トリウム利用でも意見を聴取 原子力委

原子力委員会は9日、トリウム利用技術とその研究開発について、吉岡律夫・トリウム熔融塩国際フォーラム理事長、木下幹康・東京大学人工物工学センター客員研究員から意見聴取した。

トリウム利用については、トリウム‐ウランサイクル中でのプルトニウム発生量がウラン‐プルトニウムサイクルよりも少ないため核不拡散性が高いとする向きもあることや、日本には資源的価値のある鉱床はないもののレアアース資源であるモザナイト等の鉱石からとれてウランと異なる資源分布を持つことなどから検討されてきている。

トリウムを用いた溶融塩炉は第4世代の6つの原子炉システムの対象の1つとして採用されているが、日本原子力学会核燃料部会で2011年に軽水炉・高速炉におけるトリウム燃料の利用を検討しているものの、具体的な開発協力の検討を行うシステム枠組みの取決めには至っていない。
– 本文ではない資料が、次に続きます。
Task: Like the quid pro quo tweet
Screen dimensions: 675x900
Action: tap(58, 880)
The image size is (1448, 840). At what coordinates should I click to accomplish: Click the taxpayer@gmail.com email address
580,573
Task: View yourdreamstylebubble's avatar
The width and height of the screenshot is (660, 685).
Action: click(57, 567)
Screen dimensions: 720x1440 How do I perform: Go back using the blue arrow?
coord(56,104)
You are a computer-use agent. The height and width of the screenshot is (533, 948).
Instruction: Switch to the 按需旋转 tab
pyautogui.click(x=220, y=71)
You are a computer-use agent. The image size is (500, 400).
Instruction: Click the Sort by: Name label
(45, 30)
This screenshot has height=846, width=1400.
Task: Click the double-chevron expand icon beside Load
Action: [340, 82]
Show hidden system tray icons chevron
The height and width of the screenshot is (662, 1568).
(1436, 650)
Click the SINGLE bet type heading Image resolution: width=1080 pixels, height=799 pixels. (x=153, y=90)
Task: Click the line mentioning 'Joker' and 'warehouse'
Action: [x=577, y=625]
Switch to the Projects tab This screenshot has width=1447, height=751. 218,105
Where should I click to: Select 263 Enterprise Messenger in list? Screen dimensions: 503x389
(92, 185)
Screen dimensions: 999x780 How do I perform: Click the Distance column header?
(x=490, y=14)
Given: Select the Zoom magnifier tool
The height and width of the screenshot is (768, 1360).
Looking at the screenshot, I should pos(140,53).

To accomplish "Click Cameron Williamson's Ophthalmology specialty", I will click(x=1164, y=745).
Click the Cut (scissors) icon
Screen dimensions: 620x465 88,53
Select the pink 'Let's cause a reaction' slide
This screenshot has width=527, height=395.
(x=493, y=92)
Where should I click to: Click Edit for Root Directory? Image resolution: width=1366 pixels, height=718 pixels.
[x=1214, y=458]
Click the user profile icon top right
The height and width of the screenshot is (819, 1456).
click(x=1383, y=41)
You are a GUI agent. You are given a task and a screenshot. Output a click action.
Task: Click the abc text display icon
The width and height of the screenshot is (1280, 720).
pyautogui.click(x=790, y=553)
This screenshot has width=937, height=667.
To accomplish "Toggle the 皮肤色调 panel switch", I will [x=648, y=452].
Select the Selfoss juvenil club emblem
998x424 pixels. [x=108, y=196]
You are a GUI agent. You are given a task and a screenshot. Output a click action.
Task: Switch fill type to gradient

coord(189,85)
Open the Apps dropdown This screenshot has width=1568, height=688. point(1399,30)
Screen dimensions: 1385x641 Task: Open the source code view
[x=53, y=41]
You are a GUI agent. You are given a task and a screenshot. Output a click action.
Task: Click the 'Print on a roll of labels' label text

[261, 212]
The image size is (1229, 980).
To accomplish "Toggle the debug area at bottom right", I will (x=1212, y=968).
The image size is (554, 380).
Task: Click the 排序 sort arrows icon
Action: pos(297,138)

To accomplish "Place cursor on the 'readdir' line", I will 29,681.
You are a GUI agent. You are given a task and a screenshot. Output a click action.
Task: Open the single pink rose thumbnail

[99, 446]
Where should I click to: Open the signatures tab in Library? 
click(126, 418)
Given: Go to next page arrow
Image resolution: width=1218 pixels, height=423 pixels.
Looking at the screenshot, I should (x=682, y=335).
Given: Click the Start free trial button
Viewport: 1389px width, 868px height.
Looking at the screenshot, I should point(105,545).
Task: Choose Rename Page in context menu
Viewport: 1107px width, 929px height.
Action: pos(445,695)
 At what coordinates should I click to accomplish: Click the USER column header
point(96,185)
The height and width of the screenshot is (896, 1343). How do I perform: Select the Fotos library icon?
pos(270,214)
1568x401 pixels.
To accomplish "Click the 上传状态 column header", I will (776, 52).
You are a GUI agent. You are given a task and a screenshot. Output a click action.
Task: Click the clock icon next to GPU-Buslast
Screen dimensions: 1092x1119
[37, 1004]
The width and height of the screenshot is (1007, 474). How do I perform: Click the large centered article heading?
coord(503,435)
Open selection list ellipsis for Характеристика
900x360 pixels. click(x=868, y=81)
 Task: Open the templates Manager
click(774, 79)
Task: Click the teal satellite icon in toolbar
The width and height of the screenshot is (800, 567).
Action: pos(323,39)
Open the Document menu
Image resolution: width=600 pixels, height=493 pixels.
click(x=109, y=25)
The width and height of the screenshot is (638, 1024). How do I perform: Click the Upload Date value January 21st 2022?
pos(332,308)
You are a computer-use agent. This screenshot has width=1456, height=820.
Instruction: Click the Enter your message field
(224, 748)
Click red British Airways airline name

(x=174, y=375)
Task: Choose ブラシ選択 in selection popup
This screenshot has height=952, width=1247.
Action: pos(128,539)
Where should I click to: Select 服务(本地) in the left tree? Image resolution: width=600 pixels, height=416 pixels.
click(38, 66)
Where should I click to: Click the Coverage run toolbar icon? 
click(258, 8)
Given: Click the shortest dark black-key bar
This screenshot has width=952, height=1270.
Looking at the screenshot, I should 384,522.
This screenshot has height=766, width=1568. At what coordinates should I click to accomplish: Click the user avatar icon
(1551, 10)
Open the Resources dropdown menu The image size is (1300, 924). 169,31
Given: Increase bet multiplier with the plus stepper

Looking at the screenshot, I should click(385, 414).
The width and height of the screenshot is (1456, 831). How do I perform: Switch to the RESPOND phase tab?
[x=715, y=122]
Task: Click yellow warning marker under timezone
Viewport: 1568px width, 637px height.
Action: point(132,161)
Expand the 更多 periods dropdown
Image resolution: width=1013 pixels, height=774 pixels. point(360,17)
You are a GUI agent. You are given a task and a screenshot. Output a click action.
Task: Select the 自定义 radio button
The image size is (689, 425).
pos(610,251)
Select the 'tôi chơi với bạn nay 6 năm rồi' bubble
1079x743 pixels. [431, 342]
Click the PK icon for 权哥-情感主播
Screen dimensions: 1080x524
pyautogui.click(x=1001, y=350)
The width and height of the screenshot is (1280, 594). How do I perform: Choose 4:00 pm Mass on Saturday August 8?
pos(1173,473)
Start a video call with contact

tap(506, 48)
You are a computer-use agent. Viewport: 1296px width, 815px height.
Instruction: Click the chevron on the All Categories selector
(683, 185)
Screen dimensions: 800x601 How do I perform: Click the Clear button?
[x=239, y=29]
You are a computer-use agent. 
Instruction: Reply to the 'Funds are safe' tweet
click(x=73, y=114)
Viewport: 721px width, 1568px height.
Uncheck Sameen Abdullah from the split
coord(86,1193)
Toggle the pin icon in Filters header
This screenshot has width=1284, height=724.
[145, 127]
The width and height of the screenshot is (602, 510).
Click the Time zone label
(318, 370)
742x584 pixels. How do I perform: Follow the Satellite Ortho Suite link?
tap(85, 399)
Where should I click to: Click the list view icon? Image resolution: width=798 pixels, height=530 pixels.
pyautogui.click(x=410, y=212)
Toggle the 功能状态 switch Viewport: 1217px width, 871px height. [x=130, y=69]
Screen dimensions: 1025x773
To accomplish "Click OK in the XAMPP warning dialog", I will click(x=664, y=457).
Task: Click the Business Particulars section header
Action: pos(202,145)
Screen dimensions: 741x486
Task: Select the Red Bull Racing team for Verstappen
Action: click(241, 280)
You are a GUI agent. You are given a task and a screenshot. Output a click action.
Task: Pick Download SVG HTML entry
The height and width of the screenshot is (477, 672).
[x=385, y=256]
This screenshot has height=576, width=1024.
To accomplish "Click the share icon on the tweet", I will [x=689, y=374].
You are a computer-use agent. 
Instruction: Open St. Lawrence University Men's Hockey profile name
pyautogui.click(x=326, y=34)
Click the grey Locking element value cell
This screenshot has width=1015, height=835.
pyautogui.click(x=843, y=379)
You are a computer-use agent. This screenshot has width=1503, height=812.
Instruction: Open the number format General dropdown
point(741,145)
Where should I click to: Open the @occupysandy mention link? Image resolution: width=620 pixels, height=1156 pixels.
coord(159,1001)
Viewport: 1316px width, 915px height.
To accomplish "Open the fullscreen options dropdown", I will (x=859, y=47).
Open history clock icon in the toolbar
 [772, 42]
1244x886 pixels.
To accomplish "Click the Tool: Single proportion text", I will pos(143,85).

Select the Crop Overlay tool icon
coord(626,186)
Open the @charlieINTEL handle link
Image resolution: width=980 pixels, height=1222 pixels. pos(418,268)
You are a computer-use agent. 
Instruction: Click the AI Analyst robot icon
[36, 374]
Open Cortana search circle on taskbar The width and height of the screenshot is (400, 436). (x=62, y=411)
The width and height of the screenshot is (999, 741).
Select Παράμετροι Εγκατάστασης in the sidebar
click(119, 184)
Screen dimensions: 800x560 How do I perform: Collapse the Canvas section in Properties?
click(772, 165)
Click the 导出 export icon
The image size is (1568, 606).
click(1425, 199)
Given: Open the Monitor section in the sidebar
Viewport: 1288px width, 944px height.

海外では主に自国内にトリウムを持つインド、カナダ、中国、ロシア、ノルウェー、米国などの国が設計研究や物性研究等の基礎研究を実施している。

日本は、熔融塩炉のキー技術である(1)熔融塩技術(2)炉内黒鉛製造技術(3)炉容器材料製造技術(ハステロイN合金)(4)高温融体技術――の全てを持っており世界的にも優位な立場であるため、費用面から国際共同研究プロジェクトに参加するなどの可能性も考えられる。

意見交換では、技術を蓄積して学術界でまとめていかないことには産業界や政府を動かすのは困難だという指摘もあった。